Aim of the task: Write out the data word for word, starting at the line that contains "Given: Click the power button icon" and continuing through the last line of the data, with the pictures left out.

Extracted information:
________

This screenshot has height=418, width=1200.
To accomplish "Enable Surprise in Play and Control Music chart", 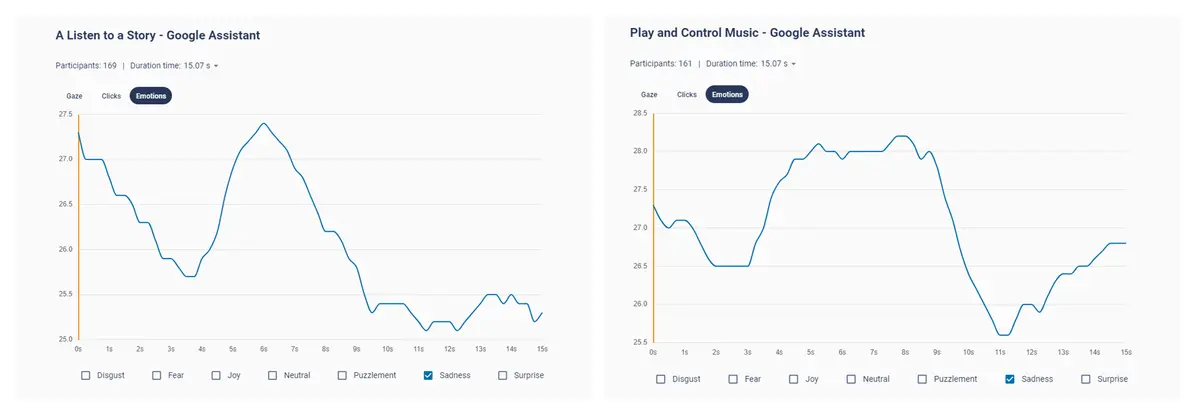I will tap(1087, 379).
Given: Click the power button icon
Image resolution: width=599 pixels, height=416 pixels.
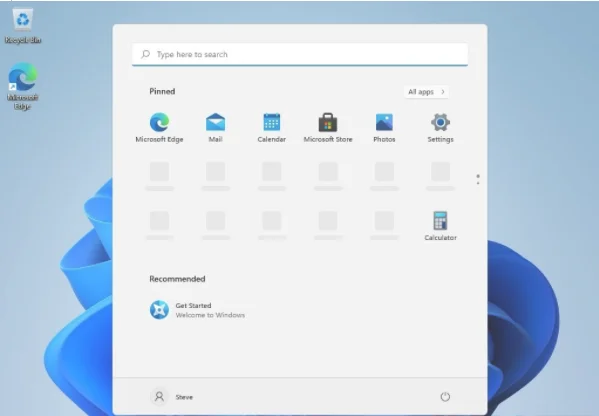Looking at the screenshot, I should [x=445, y=397].
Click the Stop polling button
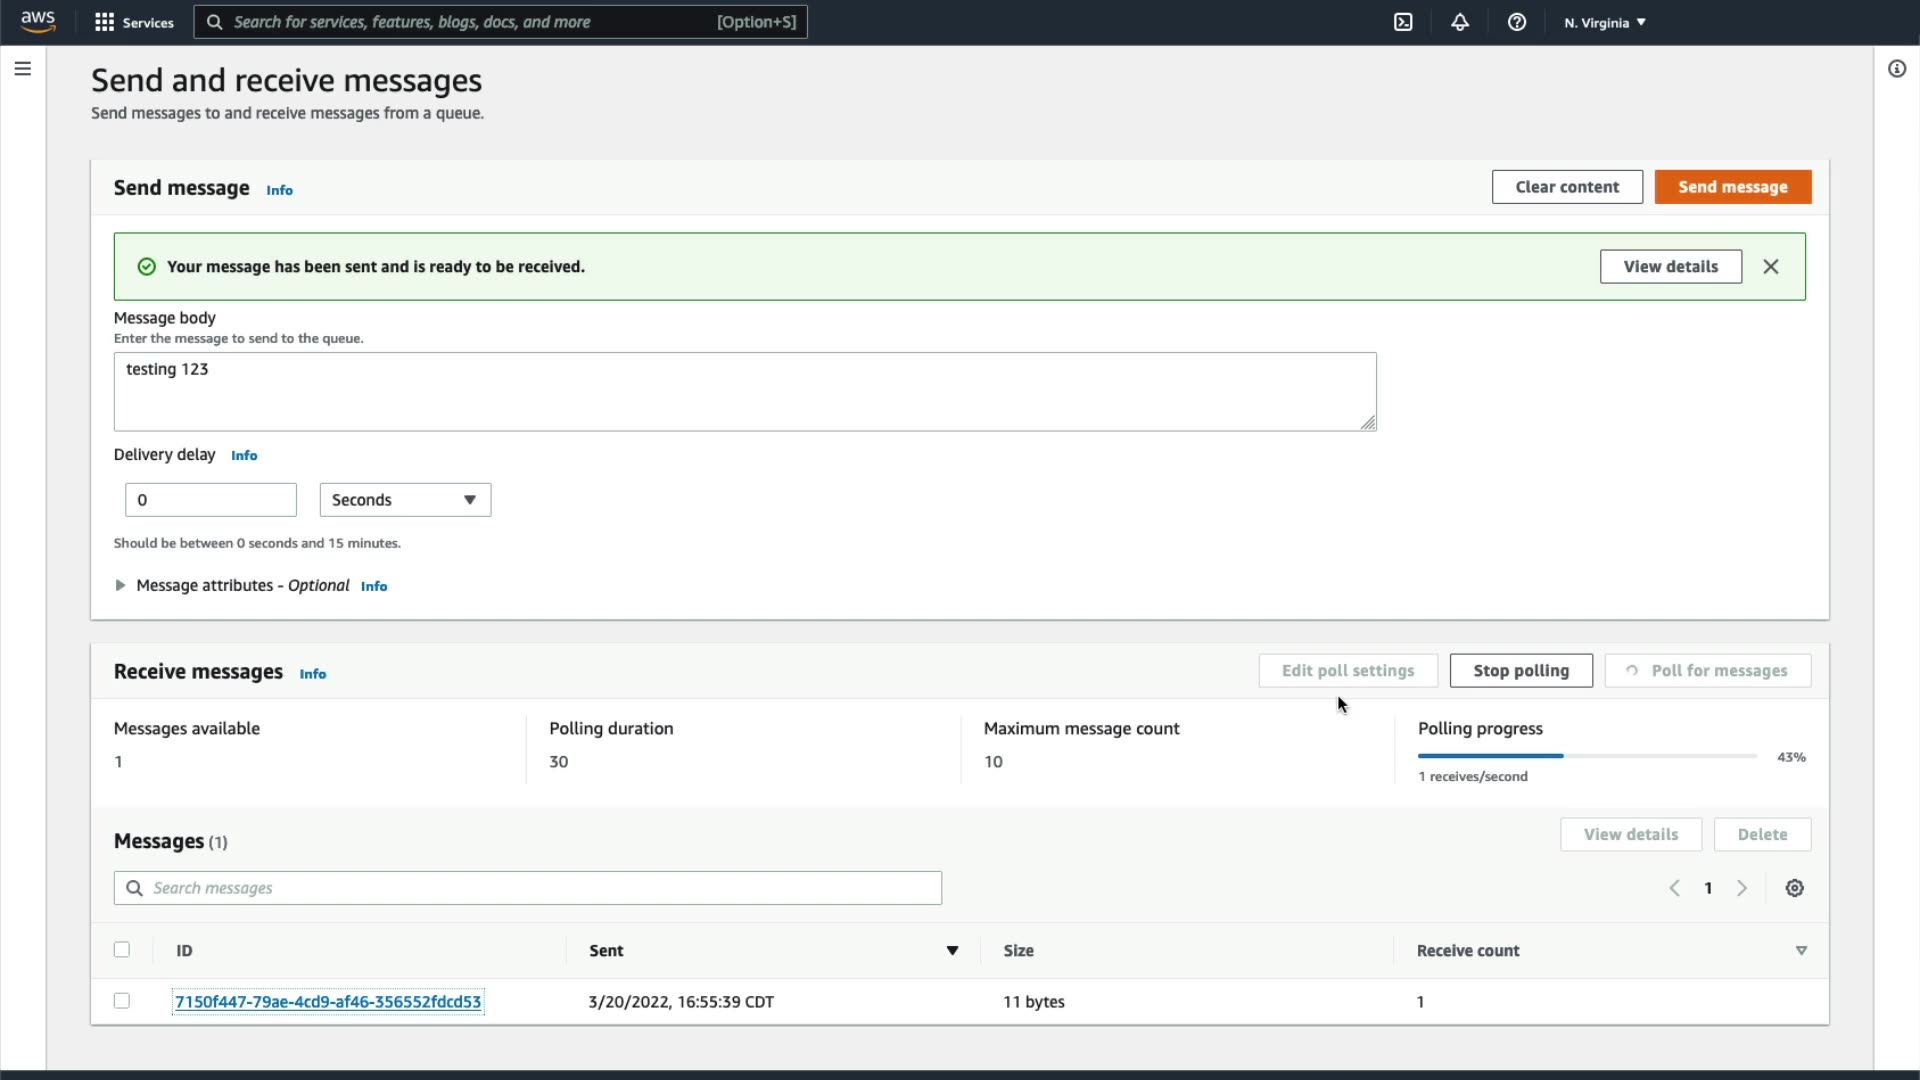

________

Problem solution:
Given: Click the power button icon
Image resolution: width=599 pixels, height=416 pixels.
Looking at the screenshot, I should [x=445, y=397].
Click the Stop polling button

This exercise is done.